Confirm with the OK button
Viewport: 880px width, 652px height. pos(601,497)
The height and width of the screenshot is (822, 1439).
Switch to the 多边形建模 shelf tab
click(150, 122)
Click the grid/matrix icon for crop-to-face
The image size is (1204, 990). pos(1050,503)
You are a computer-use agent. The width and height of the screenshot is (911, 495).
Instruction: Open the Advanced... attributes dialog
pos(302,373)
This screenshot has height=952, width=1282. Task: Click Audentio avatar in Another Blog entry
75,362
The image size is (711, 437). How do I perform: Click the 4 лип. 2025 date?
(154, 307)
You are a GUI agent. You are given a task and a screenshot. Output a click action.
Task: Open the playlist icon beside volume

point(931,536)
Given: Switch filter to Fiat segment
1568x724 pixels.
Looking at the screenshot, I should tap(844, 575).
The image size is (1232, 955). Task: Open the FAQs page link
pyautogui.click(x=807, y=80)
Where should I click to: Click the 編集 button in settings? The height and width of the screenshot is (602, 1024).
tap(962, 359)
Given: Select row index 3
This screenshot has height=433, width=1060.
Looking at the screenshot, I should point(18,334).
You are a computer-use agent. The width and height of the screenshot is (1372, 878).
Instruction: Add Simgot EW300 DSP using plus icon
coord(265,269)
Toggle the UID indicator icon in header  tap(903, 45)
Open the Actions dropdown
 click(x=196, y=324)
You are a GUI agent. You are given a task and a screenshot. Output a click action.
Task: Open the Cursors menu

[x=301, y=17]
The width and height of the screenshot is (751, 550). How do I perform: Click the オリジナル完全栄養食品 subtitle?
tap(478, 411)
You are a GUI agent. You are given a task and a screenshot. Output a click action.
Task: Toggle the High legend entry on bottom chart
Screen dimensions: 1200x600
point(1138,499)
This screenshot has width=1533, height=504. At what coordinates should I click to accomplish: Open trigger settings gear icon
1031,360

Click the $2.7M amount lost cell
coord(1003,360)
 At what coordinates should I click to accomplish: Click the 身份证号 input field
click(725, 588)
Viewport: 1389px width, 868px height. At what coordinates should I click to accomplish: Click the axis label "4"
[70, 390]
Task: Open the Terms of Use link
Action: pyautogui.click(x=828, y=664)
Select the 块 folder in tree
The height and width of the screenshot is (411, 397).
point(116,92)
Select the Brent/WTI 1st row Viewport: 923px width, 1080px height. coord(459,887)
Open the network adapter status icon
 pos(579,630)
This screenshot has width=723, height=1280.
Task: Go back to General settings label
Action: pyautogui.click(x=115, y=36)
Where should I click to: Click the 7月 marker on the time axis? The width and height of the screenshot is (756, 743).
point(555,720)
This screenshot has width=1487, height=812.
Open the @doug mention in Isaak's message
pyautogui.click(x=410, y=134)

----------------

> **EXERCISE INSTRUCTIONS**
Among the lines above, count those containing "Toggle" and give only that count.

> **ANSWER AREA**
2